視力の低下を防ぐための“ルール”視力の低下を防ぐため眼科専門の医師はあるルールが効果的だと話します。
(今村総合病院 土居範仁先生)「20・20・20ルールというのが推奨されている」
「20分間近くを見る作業をしたら、20秒間、20フィート(約6メートル)の距離を見る。休憩も目には必要」
「3つの20」取り入れている小学校もこの「3つの20」をすでに取り入れているのが鹿児島市の明和小学校です。こちらでは授業のおよそ8割でタブレット端末を使っています。
「ここで目の休憩をしたいと思います」
「木の葉っぱを20秒間見てください。よーい、はじめ」タブレットを一定時間使ったら画面から目を離し、20秒間、遠くを眺めて目を休める時間を設けています。
ある「合言葉」もさらに、授業の始めと終わりにある「合言葉」が。
実践しているのは正しい姿勢を保つための「グーチョキパー」。腹と背中にこぶしが入る隙間を作り、机との適切な距離をとります。
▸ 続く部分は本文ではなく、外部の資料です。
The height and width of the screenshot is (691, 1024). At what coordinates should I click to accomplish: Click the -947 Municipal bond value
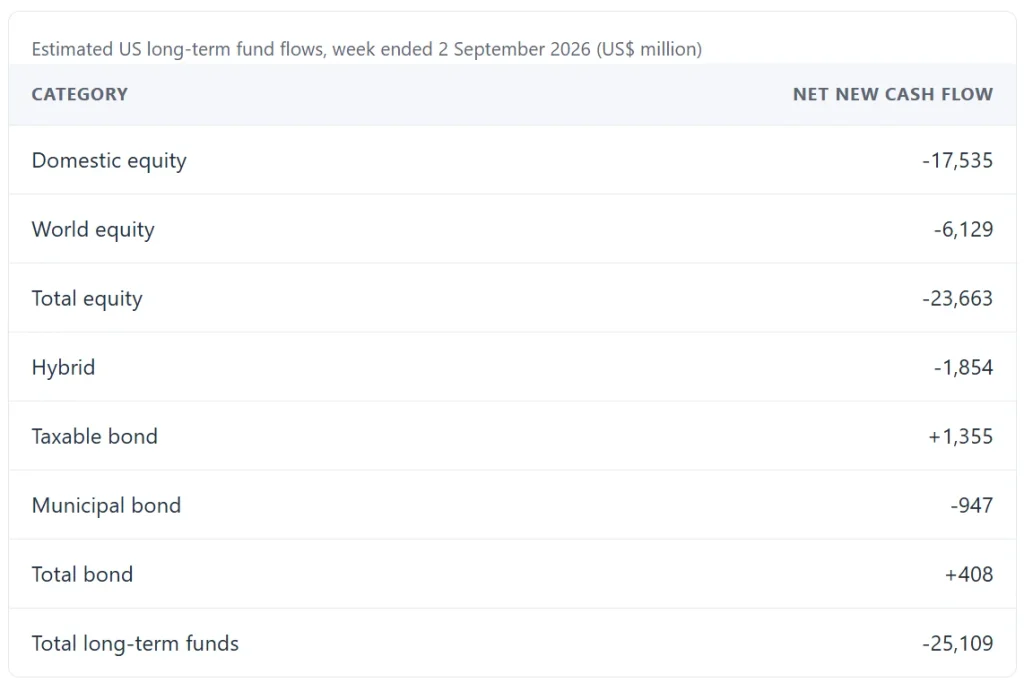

次に、ひじを直角に曲げて机を挟むように「チョキ」の形をつくって背すじをまっすぐに。
顔とタブレットの距離を手のひらで測り、画面に近づかないよう間隔を保ちます。
視力を守るための行動を習慣化ほかにも、姿勢改善の体操を毎朝の活動に取り入れるなど、視力を守るための行動を習慣化しています。
(4年生)
「姿勢が良くなった。(視力が)あまり下がらなくなった」「家でスマホ見るときは姿勢を良くしたり、スマホから目を離したりしている」
「目は簡単に視力を上げる治療ができない」取り組みを始めた3年前、視力が1.0未満の児童は全体の54.8%。それが今では30.5%まで減少しました。
(松久保鉄也校長)「歯であれば治療出来るが、目は簡単に視力を上げる治療ができないので(視力を)下げないようにすることを主眼に取り組んでいる」
紫外線対策も重要一方、奄美大島の高校では…配布されたのは「サングラス」。紫外線から目を守るため登下校や屋外活動での着用を今月から試験的に始めました。
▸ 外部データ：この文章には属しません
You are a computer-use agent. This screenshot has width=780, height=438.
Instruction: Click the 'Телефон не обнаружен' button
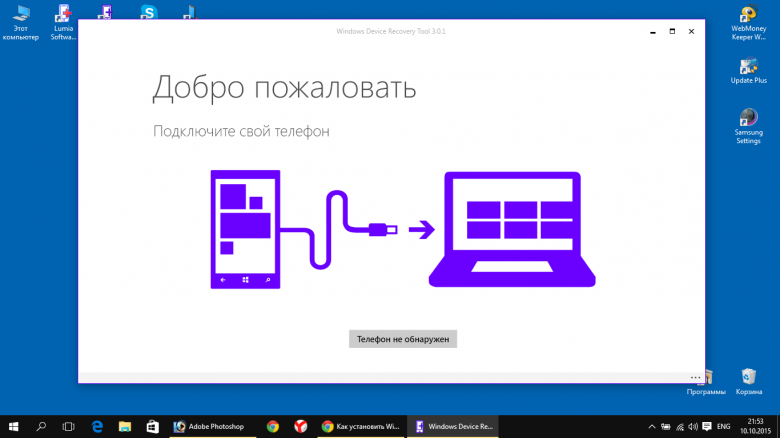(402, 339)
校内でも自然に使えるようレンズの色は通常のものより薄い色を採用しています。
(生徒)
「(普段は)あんまりかけない。めっちゃ似合ってる、最高」「かわいい」
日差しが照りつける中…この日はサッカーのクラスマッチ。日差しが照りつける中、さっそくサングラスをかけてプレーしていました。
(生徒)
「見やすかった。(サングラスを)つけていても違和感がなくプレーや審判ができて良かった」「裸眼だとまぶしいが、サングラスで緩和されている」
将来の眼病予防にも期待紫外線から目を守ることは将来の眼病予防にも期待がもてるとして、眼科医は適切な対策をしながら夏休みを楽しんでほしいと話します。
(今村総合病院 土居範仁医師)
「1.1倍~1.4倍、東京より奄美のほうが紫外線の量が多い」「白内障や加齢黄斑変性など網膜の病気を引き起こす、紫外線をカットするのは重要。制限するばかりではなく、楽しんで外で活動してほしい」
勉強や遊びに全力で取り組むために「目の健康」を守ることが大切です。